→ EXERCISE INSTRUCTIONS
List each line below that contains the string "Task", treating uppercase and lowercase as different.

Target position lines

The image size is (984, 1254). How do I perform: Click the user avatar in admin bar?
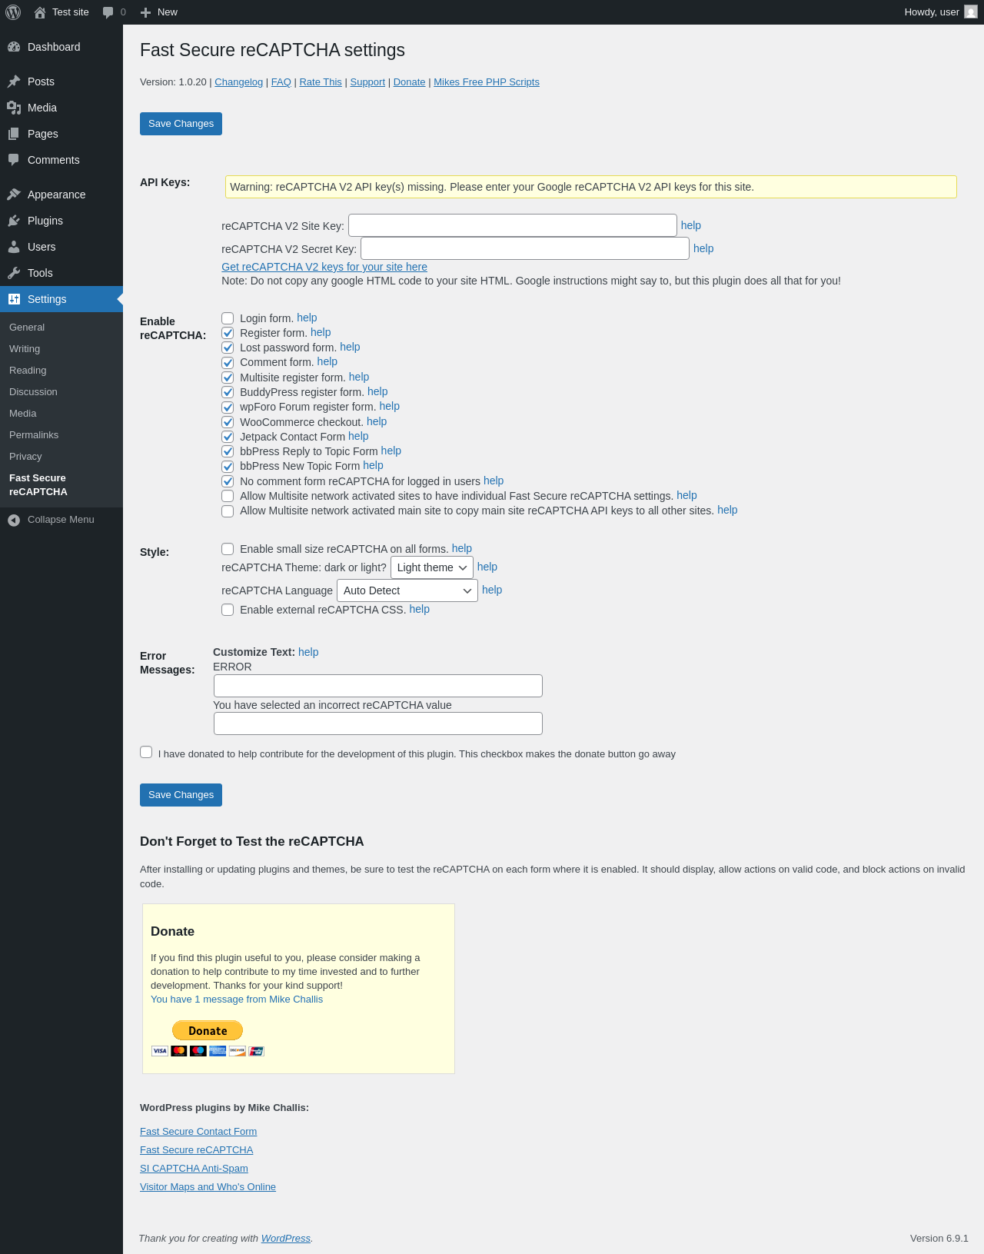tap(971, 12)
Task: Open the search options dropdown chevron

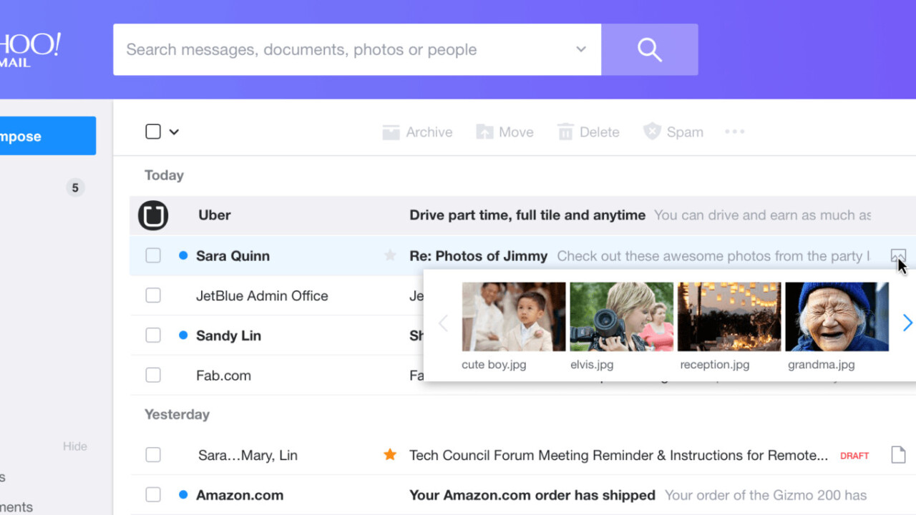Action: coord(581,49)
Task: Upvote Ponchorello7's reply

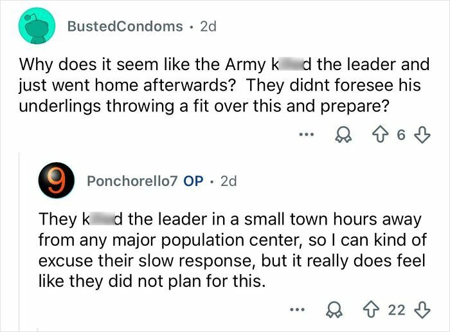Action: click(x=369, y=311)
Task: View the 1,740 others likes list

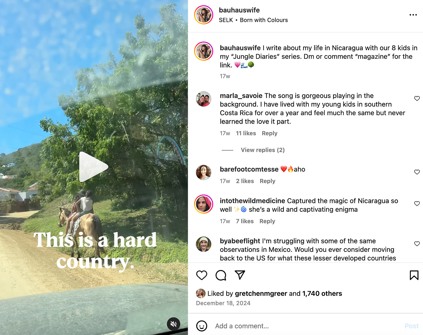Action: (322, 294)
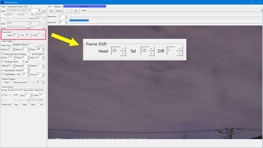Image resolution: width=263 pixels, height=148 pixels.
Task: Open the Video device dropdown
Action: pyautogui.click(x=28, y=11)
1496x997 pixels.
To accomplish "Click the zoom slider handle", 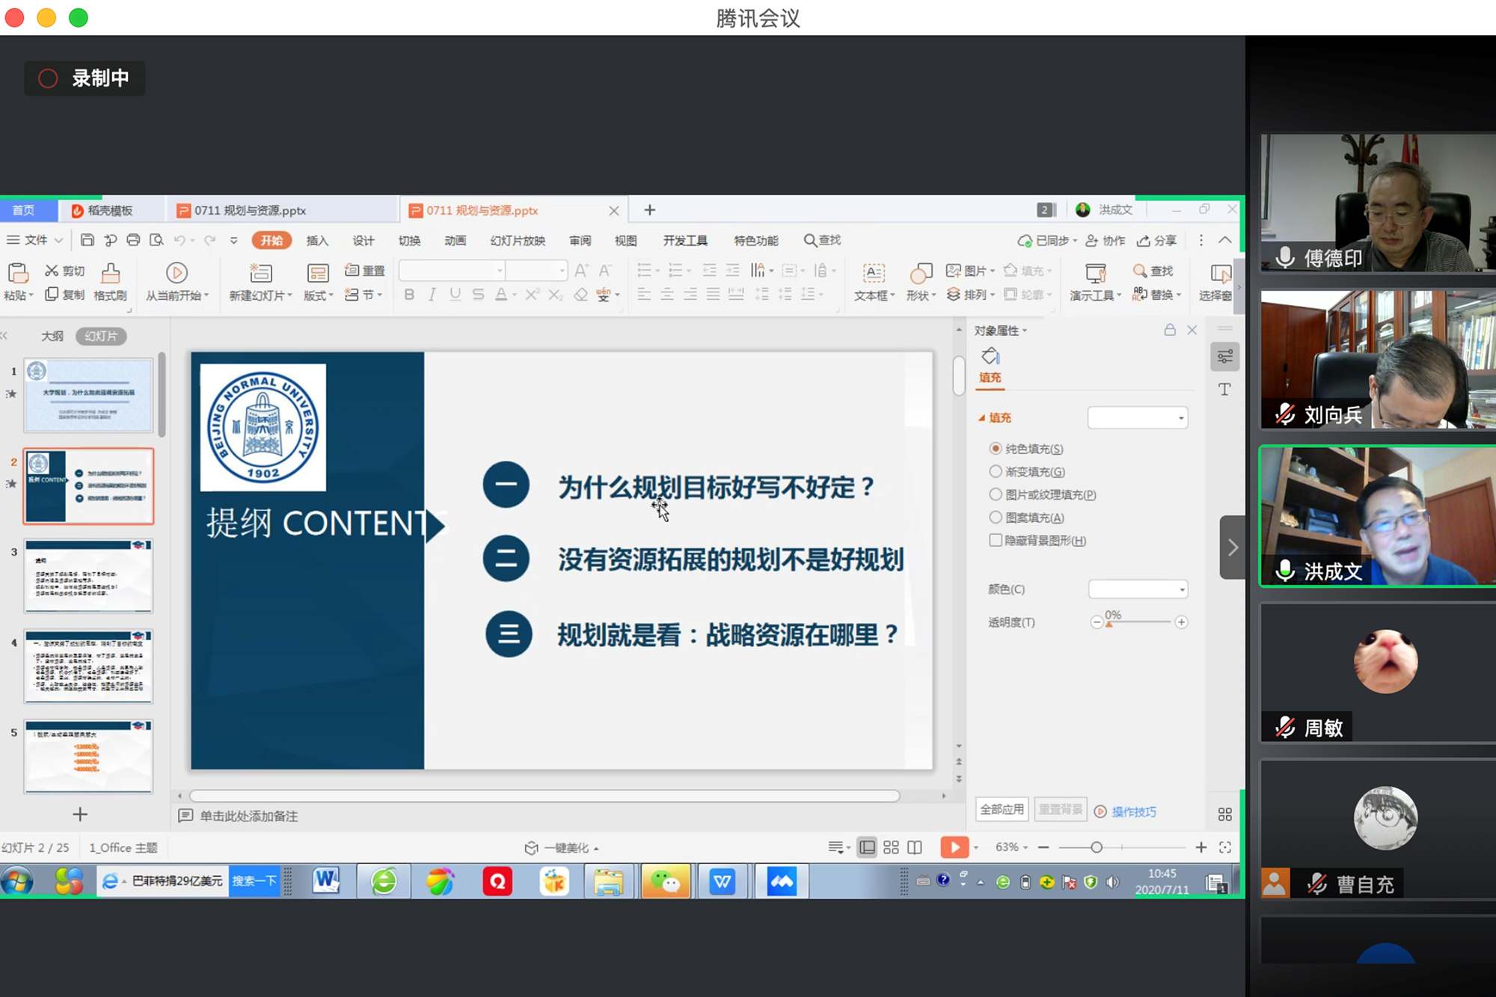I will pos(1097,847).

→ WORKED ANSWER
Task: Open the search options dropdown chevron
Task: Upvote Ponchorello7's reply
Task: View the 1,740 others likes list
Task: Open the Video device dropdown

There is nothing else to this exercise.